The LBC1921 is a longitudinal study of cognitive ageing. All participants were born in 1921 and completed the Moray House Test (MHT) No. 12 assessment of general intelligence in the Scottish Mental Survey 1932 at a mean age of 11 years 14 , 18 . Their recruitment and re-testing in old age has been described previously 14 , 15 . Relatively healthy surviving participants of the Scottish Mental Survey 1932 were identified within Edinburgh and its surrounding area, the Lothians. A total of 550 individuals (234 men and 316 women) were recruited and tested at a mean age of 79.1 years (SD = 0.6) 15 . The LBC1921 participants were tested individually and completed a battery of cognitive tests: The Moray House Test No. 12 (MHT) 18 , Raven’s Standard Progressive Matrices 19 , Verbal Fluency 20 , and Logical Memory 21 . Participants also completed the National Adult Reading Test (NART) 22 . Following informed consent, venesected whole blood was collected for DNA extraction. Ethical approval for all projects was obtained from the Lothian Research Ethics Committee.

Lothian Birth Cohort 1936

The Lothian Birth Cohort 1936 (LBC1936) is a longitudinal study of cognitive ageing. All participants were born in 1936 and had completed the MHT in the Scottish Mental Survey 1947 at a mean age of 11 years 14 , 23 . Their recruitment and re-testing in old age has been described previously 16 . Relatively healthy surviving participants of the Scottish Mental Survey 1947 were identified within Edinburgh and its surrounding area, the Lothians. A total of 1091 participants (548 men and 543 women) were recruited and tested individually at a mean age of 69.5 years (SD = 0.8). The LBC1936 participants completed a large battery of cognitive tests 16 . For the purposes of the present study, only those tests relevant to the phenotypes analysed here are described. These are: the MHT, and a battery of cognitive tests consisting of 6 tests from the Wechsler Adult Intelligence Scale-III UK (WAIS-III UK [Ref. 24 ]): Digit Symbol Coding, Block Design, Matrix Reasoning, Digit Span Backwards, Symbol Search, and Letter-number Sequencing. Participants also completed the NART 22 . Following informed consent, venesected whole blood was collected for DNA extraction. Ethical approval for all projects was obtained from Scotland’s Multicentre Research Ethics Committee and the Lothian Research Ethics Committee.

Aberdeen Birth Cohort 1936

The Aberdeen Birth Cohort 1936 (ABC1936) is a longitudinal study of cognitive ageing. All participants were born in 1936 and had completed a version of the MHT test of general intelligence in the Scottish Mental Survey 1947 at mean age 11 years 14 , 23 . Their recruitment and re-testing in old age has been described previously 14 , 15 . A total of 498 relatively healthy participants (243 men, 255 women) was traced and tested at mean age 64.6 years (SD = 0.9). The cognitive tests carried out were: the NART 22 , Raven’s Standard Progressive Matrices 19 , the Rey Auditory Verbal Learning Test 20 , Digit Symbol and Block Design sub-tests of the Wechsler Adult Intelligence Scale-Revised 25 , and the Uses of Common Objects Test 22 . Following informed consent, venesected whole blood was collected for DNA extraction. Ethical approval for all projects was obtained from the Grampian Research Ethics Committee.

→ **Material provided**:
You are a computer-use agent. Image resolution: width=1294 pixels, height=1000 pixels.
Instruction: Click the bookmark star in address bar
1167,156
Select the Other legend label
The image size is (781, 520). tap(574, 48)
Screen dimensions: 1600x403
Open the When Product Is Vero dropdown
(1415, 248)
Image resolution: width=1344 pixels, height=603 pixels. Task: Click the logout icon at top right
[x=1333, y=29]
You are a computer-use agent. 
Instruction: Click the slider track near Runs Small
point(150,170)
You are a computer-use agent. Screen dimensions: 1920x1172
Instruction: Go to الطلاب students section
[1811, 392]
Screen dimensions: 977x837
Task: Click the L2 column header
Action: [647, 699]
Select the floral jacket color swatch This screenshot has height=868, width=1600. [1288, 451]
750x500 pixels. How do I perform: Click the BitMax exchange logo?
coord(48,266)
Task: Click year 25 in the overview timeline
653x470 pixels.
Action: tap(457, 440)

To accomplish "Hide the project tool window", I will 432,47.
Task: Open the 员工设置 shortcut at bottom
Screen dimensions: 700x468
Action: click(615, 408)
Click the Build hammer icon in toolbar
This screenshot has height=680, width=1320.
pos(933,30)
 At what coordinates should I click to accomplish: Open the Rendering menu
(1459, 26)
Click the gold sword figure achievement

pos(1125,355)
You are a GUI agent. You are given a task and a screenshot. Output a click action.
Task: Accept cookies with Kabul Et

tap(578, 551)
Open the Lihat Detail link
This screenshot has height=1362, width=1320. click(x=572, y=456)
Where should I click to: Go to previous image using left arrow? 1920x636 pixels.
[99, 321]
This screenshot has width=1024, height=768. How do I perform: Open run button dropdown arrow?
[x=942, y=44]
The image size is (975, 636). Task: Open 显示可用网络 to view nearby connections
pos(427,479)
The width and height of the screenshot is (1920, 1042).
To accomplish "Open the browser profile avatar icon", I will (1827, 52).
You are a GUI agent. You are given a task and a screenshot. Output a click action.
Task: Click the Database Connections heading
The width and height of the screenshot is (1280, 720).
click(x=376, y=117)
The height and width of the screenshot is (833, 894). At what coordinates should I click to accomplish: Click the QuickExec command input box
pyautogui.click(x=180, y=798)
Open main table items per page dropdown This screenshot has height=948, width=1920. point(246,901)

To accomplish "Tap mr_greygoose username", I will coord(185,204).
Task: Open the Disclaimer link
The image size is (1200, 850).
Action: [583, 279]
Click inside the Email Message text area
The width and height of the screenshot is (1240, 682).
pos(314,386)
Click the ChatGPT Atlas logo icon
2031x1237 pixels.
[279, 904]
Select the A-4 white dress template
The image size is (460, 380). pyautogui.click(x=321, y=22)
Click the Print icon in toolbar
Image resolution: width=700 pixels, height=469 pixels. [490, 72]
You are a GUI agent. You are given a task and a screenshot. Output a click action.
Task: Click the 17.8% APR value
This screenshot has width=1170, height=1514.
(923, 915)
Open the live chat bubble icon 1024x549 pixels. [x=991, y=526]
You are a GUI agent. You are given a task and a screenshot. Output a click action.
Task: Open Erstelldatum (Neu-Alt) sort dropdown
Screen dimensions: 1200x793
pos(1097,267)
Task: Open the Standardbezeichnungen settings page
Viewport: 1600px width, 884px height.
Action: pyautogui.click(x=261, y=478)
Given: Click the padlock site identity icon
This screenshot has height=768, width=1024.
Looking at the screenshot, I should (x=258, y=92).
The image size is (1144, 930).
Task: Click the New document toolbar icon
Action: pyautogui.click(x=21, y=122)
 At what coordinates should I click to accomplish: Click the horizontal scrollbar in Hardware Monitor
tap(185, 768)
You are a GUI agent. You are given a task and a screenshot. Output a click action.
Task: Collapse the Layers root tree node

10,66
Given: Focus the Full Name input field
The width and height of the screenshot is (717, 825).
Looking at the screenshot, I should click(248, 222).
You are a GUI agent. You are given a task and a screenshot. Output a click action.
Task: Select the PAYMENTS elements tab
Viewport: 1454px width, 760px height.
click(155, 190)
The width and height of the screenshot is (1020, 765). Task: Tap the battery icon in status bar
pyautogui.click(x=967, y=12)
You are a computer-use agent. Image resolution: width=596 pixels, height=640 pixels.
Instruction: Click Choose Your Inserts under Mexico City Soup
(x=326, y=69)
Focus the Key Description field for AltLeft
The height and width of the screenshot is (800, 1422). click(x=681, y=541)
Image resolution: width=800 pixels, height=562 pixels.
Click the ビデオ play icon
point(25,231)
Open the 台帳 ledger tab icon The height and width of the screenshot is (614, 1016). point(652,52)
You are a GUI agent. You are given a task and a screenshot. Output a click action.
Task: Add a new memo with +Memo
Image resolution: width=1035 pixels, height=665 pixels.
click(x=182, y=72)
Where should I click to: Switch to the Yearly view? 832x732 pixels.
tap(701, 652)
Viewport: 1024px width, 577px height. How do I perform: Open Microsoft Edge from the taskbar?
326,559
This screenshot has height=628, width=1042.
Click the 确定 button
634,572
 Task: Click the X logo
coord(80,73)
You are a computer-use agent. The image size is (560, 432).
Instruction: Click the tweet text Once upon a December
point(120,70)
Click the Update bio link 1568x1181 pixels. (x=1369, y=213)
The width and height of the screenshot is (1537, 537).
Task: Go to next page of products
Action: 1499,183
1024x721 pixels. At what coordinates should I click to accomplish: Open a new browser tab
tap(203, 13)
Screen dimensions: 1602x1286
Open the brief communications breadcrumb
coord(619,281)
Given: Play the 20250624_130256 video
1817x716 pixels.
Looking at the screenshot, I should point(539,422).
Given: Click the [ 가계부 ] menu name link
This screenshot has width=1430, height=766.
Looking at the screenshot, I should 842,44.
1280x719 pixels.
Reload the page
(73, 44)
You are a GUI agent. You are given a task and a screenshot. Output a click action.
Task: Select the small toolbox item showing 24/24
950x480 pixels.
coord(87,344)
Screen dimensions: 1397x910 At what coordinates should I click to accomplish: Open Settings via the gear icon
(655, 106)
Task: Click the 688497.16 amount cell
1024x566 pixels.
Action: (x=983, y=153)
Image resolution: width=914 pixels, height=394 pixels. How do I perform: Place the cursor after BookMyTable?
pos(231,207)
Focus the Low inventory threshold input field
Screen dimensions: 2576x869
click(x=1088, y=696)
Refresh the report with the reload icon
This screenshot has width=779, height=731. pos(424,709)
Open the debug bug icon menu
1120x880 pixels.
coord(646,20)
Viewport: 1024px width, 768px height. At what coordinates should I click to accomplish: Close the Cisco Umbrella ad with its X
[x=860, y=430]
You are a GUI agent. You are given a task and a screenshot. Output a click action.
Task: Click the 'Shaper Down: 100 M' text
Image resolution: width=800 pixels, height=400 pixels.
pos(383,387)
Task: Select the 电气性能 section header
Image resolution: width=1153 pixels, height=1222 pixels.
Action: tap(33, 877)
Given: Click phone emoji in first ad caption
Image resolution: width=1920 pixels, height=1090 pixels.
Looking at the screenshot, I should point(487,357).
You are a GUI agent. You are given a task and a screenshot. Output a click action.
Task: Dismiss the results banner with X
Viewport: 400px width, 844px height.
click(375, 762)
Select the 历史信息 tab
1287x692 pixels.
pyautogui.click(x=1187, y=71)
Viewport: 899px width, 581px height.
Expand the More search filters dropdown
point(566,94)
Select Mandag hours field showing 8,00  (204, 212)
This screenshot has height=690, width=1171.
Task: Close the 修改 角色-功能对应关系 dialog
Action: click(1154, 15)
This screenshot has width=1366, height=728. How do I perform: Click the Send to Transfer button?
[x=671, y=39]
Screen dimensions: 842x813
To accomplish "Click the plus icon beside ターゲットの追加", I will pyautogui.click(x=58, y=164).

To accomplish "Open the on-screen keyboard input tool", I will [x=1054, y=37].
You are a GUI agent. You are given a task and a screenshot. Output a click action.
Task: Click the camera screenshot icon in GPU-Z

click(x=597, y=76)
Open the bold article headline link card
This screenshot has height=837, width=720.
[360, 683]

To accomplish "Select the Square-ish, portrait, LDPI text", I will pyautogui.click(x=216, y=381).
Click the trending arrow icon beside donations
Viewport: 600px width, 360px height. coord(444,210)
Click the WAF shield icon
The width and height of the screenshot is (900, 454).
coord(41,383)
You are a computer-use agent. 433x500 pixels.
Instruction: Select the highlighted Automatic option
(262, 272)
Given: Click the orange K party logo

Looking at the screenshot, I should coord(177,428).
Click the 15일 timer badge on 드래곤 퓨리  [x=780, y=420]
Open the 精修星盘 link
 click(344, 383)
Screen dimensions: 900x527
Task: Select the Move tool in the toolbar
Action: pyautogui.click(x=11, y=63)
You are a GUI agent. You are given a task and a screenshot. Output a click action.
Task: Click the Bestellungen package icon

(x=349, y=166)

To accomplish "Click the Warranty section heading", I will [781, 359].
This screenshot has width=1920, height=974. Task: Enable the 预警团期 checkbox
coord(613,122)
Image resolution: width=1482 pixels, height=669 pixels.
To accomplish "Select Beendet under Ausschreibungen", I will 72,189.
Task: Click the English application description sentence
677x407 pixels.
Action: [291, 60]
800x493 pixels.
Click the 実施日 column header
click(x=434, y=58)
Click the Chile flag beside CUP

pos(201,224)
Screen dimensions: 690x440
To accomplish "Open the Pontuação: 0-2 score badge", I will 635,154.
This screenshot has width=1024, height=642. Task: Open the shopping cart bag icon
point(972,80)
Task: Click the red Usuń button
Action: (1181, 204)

→ **What to do**: In the cohort descriptions, which Wechsler Adult Intelligence Scale-III UK tests make up the battery given to the Lothian Birth Cohort 1936 participants? List every one. Base your work only on the cohort descriptions, not on the rows.

→ **Written answer**:
- Digit Symbol Coding
- Block Design
- Matrix Reasoning
- Digit Span Backwards
- Symbol Search
- Letter-number Sequencing